In this case, observe the size, the mathematical sophistication, the precision of the execution of the designs.

Freeacre, it's good you are mystified. As fear is a sign of intelligence, so too is bewilderment. The figure eight of June was measured to be 950 feet top to bottom. It contained 44 perfect circles of graduated size, arranged in such a way as to remind humanity of the up-coming lunar eclipse of Aug. 16. If it was a hoax, I'd love for science to examine it thoroughly and get back to us as to how, exactly, it was perpetrated, with special attention applied to the lack of footprints and the anomolous radiation levels observed in the soil beneath the circles. Hopefully, they'll come up with something a bit more substantial than the NIST report on the WTC7. Berma Shave.

-rockpicker

Anonymous said...

Ooh; I just had a thought. How's about we have an Olympic cropcircle competition next time, and we'll see just what humanity is capable of?

-rp

Anonymous said...

odium, odium,
what's occurred
to rhodium?

-rp

Anonymous said...

Hopefully, they'll come up with something a bit more substantial than the NIST report on the WTC7.

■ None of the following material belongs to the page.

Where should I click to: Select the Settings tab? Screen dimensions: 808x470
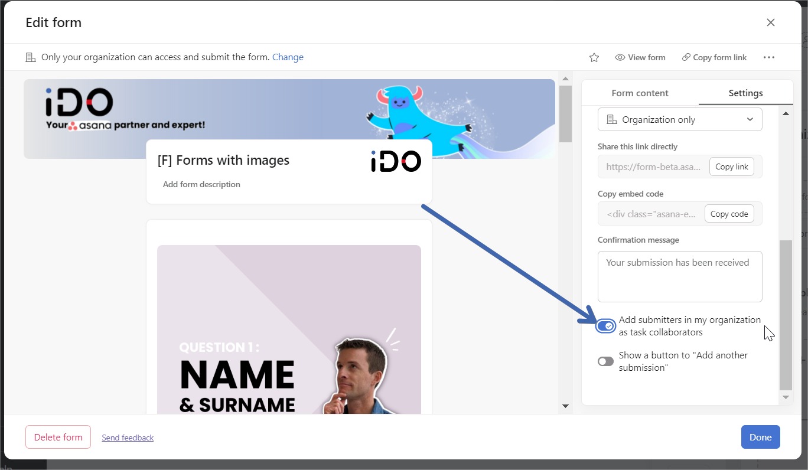(x=745, y=93)
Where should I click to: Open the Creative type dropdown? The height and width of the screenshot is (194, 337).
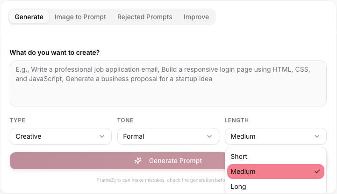point(61,136)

and..... on how the pyramids were built

Anonymous said...

urged into genuflection

oh my, what a wonderful choice of descriptive word.

stoney13 said...

I don't know about this guy with the turbine engine. He's got a turbine, and he's got some nice jeweled bearings in a housing for it so it spins real easy, but so far that's all I've seen it do!

If I built an engine that runs on ambient air, I would have it hooked up to something, and running! I would be PROVING what I had done! This guy spins his "turbine", which does absolutely nothing, and says "send me a check"! Nope! Not buying it!

Crop circles? Yep! I know what they say! They say: Who the fuck is Richard Nixon, and why are we picking him up on our communication equipment?"

Ethanol? I remember certain members of my community creating this commodity through crude but effective means! I seem to remember you got a lot of it with the use of very little corn! I also remember that corn being fed to livestock after it had been used for this purpose.

In fact I remember this commodity being much MUCH easier to make than we are being lead to believe! I remember it being used to fuel supercharged, and turbocharge race cars to obscene speeds! In fact I drove a couple of these cars (alcohol drag cars) at these speeds! The stuff burned so clean, that on a clear day, you couldn't even see the flame! They gave us something to mix with it so the flame would be visible! Otherwise you couldn't tell it was on fire!

I don't know what the scrabbling rabble that hang out on Wall Street are trying to pull off with ethanol, but you can rest assured, it won't be good, and it won't be cheap!